▸ **TEXT TO READ**:
——

T. David Gordon
When discussing issues that concern the public, it is not unusual for some conversations to become partisan. When this happens, it is also not unusual that the partisan discussions sometimes become somewhat shrill. Ordinarily, however, the discussions only become shrill when there are obvious personal consequences. The early feminists were perceived to be a tad shrill, for instance, but they had personal reasons to bethey were effectively denied many of the freedoms and opportunities our Constitution guaranteed to all. Similarly, the homosexual community has often been perceived as shrill, but again, the matter affects them personally. I have wondered, then, why it is that technophiles are often so shrill, since one wouldn't think that the candid examination of the pros and cons of various technologies (or clusters thereof) would be a personal issue, the way gender or sexuality issues are.
As I use the terms, a "technophile" is a person who regards technological innovation as good, without having specific grounds for doing so. A "technophobe" is a person who regards technological innovation as bad, without having specific grounds for doing so. That is, they are mirror images of each other; and I regard them both as "technofools" for the same reasonthey hold their opinions, often quite passionately, without grounds; and tend to resist reasoning or evidence for alternative opinions.
We have few technophobes today; the Amish, for instance, may be close, because they object to machinery that is run by fuel or electricity. And I recall once, in the early nineties, a colleague of mine had a wife who would not permit a computer in the home, due to some rather curious speculations of a metaphysical nature. But, such technophobes today are a significant minority.

——

▸ **PROVIDED DATA**:
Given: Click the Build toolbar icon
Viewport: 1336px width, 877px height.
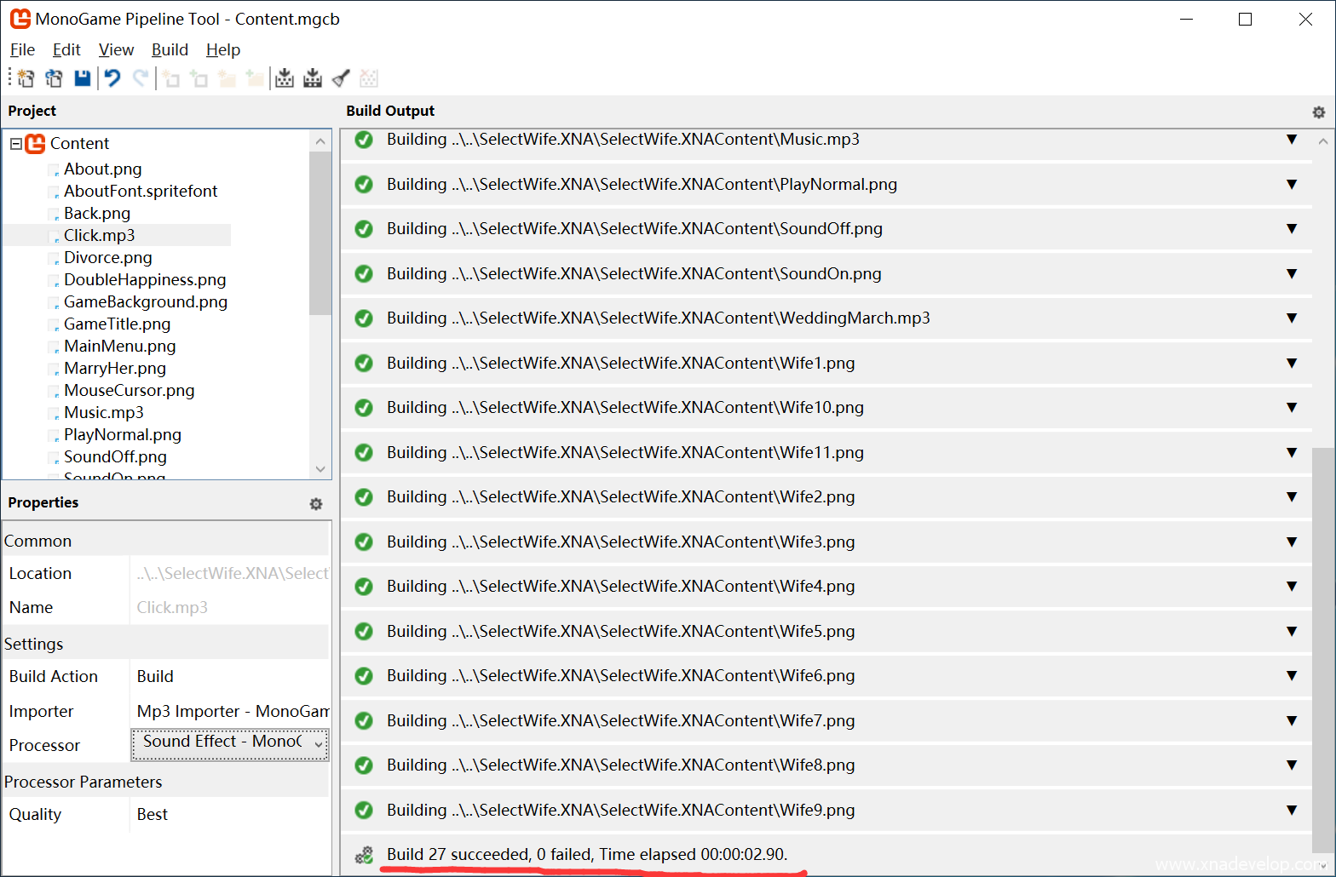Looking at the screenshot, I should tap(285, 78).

——

▸ **AIM 1**: According to the essay on technophiles, why does the author call both technophiles and technophobes "technofools"? Answer in one to three sentences.
▸ **AIM 2**: List every group that the essay on technophiles describes as shrill or as perceived to be shrill.

▸ **WRITTEN SOLUTION 1**: The author calls both of them "technofools" because each holds opinions about technological innovation, often quite passionately, without grounds. Both also tend to resist reasoning or evidence for alternative opinions.

▸ **WRITTEN SOLUTION 2**:
- The early feminists
- The homosexual community
- Technophiles